Spesso anche Papa Francesco richiama il legame tra lavoro e dignità. Eppure i dati sulla disoccupazione continuano a essere sconfortanti. Mentre continuano a tenere banco le polemiche sull’art. 18. Come unire l’urgenza di creare posti di lavoro con il dovere di mantenere condizioni dignitose e con le dovute tutele?
"Perché un lavoro sia nobile, dal punto di vista oggettivo, deve consentire – attraverso la sua remunerazione – di far vivere bene il lavoratore e la sua famiglia. Ora, però, sappiamo che un lavoro è ben remunerato nella misura in cui è produttivo, ed è maggiormente produttivo quanto più riesce a essere innovativo. Come aumentare la produttività di un lavoro? Attirando investimenti. Ecco che in un mondo globale dobbiamo essere più attrattivi di altri. Per questo la legislazione è importante e non è il caso di rivolgersi all’art. 18 con uno sguardo dogmatico, da una parte e dall’altra".

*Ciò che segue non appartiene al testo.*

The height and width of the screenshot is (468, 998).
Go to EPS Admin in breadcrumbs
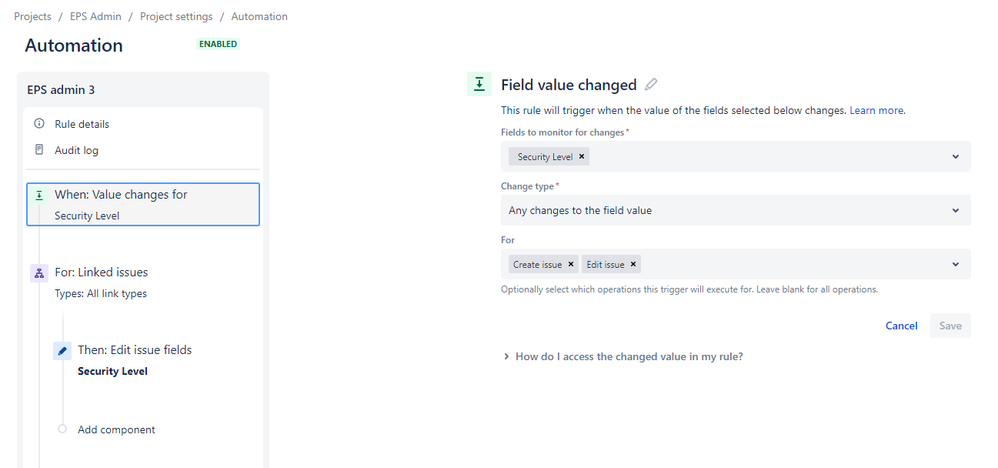coord(95,17)
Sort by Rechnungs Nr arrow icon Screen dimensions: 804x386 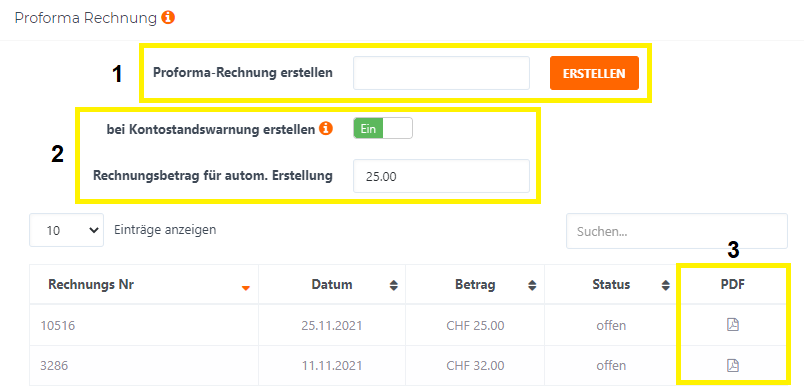click(246, 288)
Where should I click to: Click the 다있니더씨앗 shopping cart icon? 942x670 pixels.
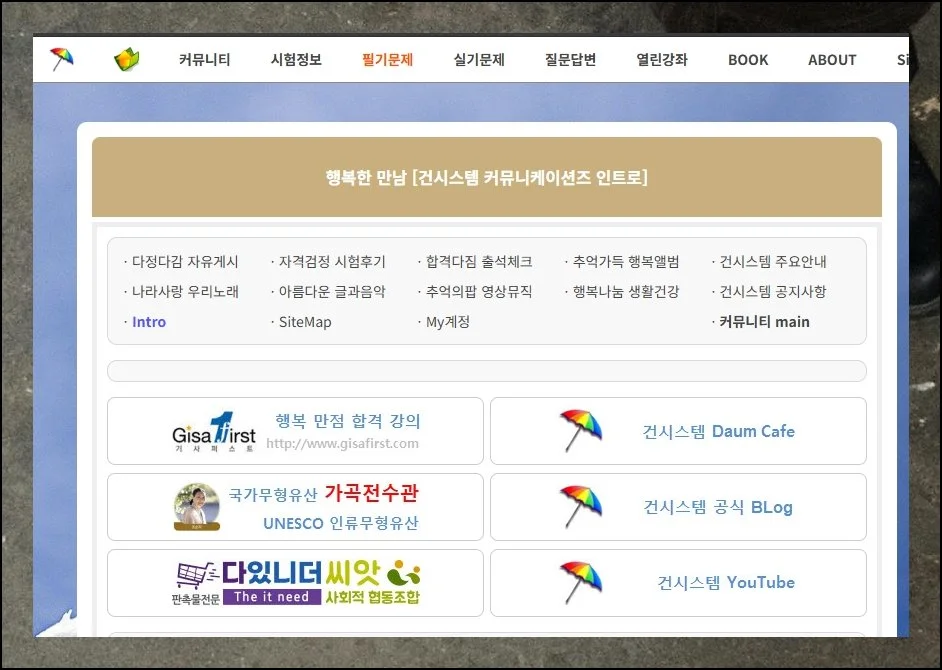click(193, 574)
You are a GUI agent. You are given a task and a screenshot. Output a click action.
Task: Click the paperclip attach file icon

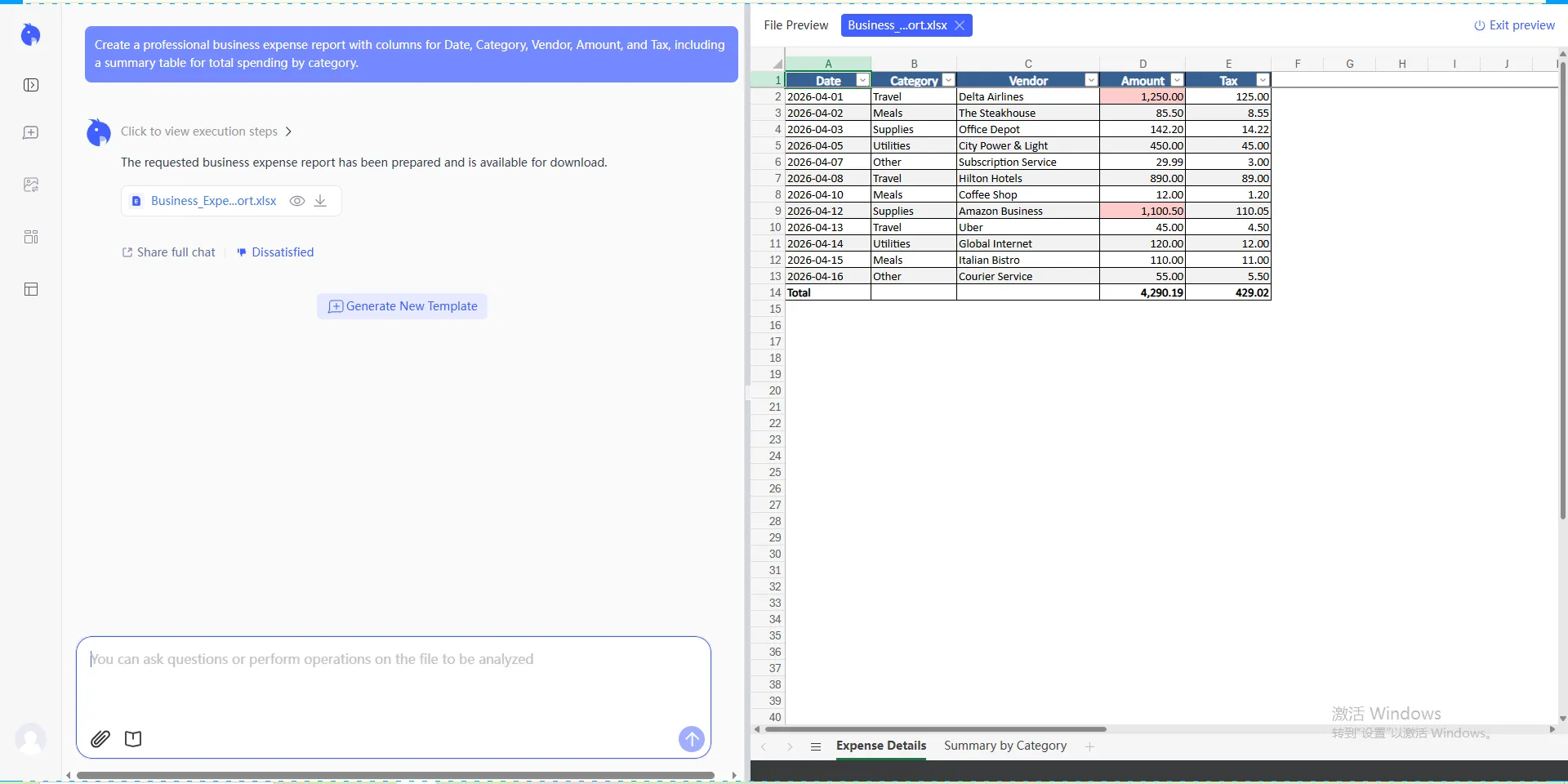pyautogui.click(x=100, y=739)
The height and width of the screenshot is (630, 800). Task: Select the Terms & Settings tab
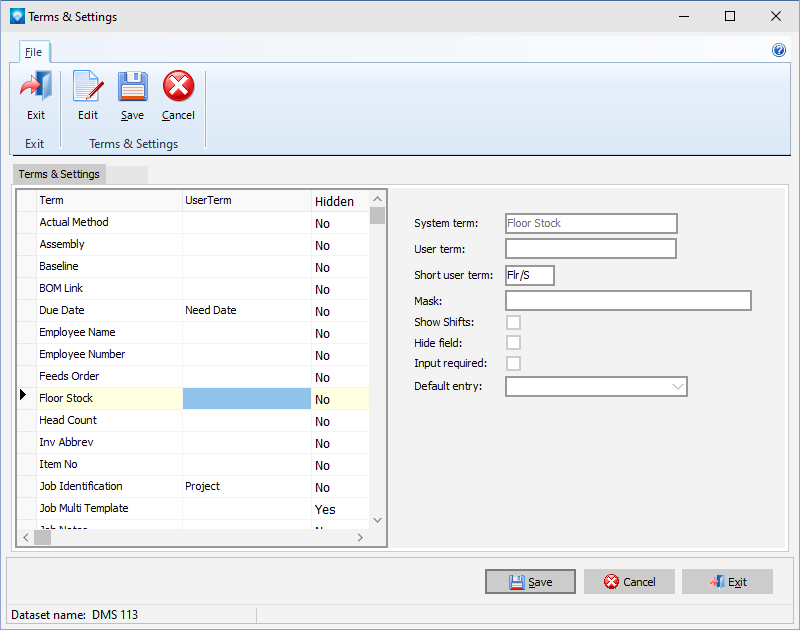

In che modo bilanciare la produttività con l’inclusione sociale, evitando di produrre "scarti"? Pensiamo a una donna incinta, o a una persona che, per una malattia o per l’avanzare dell’età, non riesce più a essere "competitiva"…

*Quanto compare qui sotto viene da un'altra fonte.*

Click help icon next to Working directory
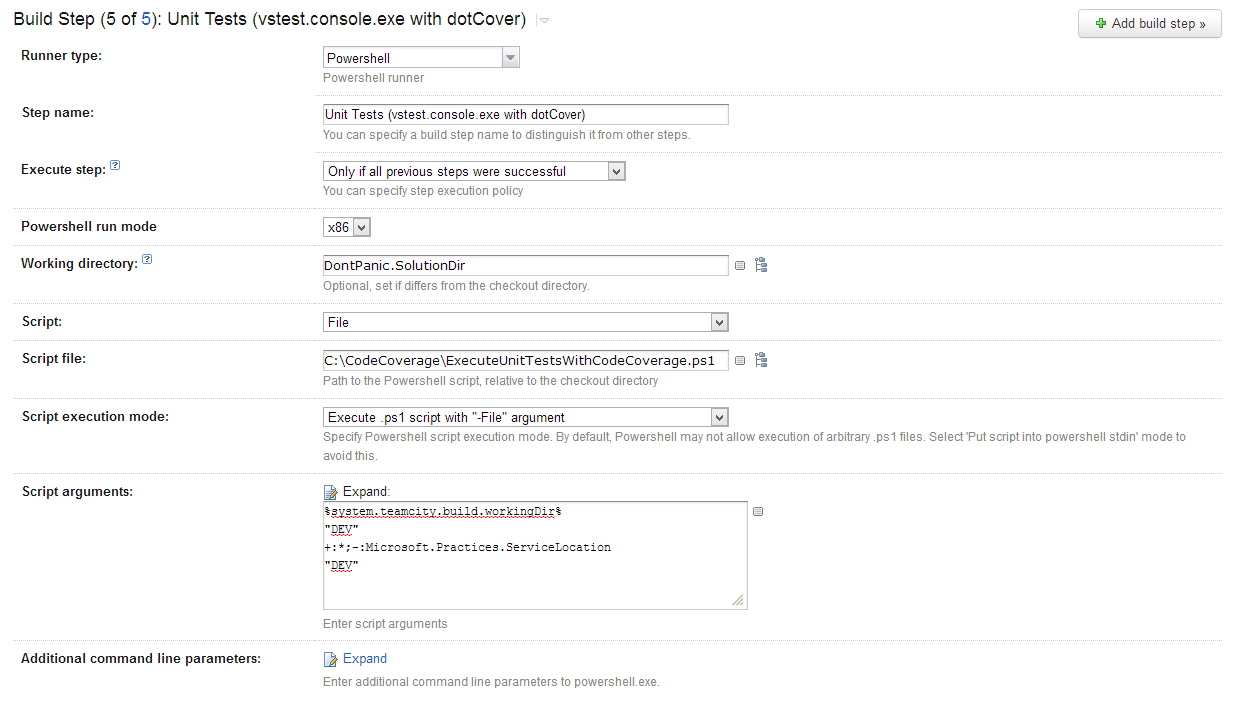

"I più deboli vanno tutelati attraverso una legislazione che dia loro garanzie, consentendo al tempo stesso ai più forti di essere a tal punto produttivi da poterci permettere una società con persone che hanno un’estrema debolezza. L’appello di don Sturzo del 1919 era a tutti gli uomini ‘liberi e forti’. Ci dobbiamo appellare ai forti, affinché siano in grado di produrre ricchezza materiale al punto da non far vivere ai deboli la dimensione dello scarto. Non è una questione di ‘buon cuore’, ma un preciso dovere che la legislazione deve prevedere".
Il presidente del Consiglio, nel dibattito sul lavoro, ha sottolineato che "l’imprenditore non è uno cattivo", spostando l’attenzione della sinistra italiana dalla dicotomia tra padroni e lavoratori alla figura del padrone-imprenditore che è anch’egli un lavoratore. Cosa ne pensa?
"La Dottrina sociale della Chiesa ha superato questa dicotomia fin dai tempi di Pio XII. E anche il partito socialista tedesco (Spd) ci è arrivato nel 1954. Il problema era tutto della sinistra italiana che ora, forse, ha capito che l’imprenditore è un lavoratore come gli altri, solo con una mansione diversa. Basta prendere le encicliche di Giovanni Paolo II per cogliere nell’impresa una comunità di uomini che lavorano".
E sulla scelta di inserire parte del Tfr (trattamento di fine rapporto) in busta paga? Il Tfr ha un significato specifico che va salvaguardato, o invece è indifferente darlo alla fine o come integrazione dello stipendio?
"La filosofia che soggiace a questa proposta del governo non mi convince. In primo luogo sembra una classica misura anticiclica, come se la difficoltà fosse data da una crisi ciclica, mentre siamo di fronte a un lento declino che va arrestato con misure diverse. Secondo, il problema non è dei consumi tout court, ma della loro qualità: se continuiamo a consumare prodotti fatti all’estero o a bassissimo valore aggiunto, non risolleveremo il Pil. In terzo luogo, si va a togliere altro ossigeno alle imprese, mentre si priva il lavoratore del senso del risparmio, immettendolo in una logica consumistica che porta a bruciare subito tutto il reddito".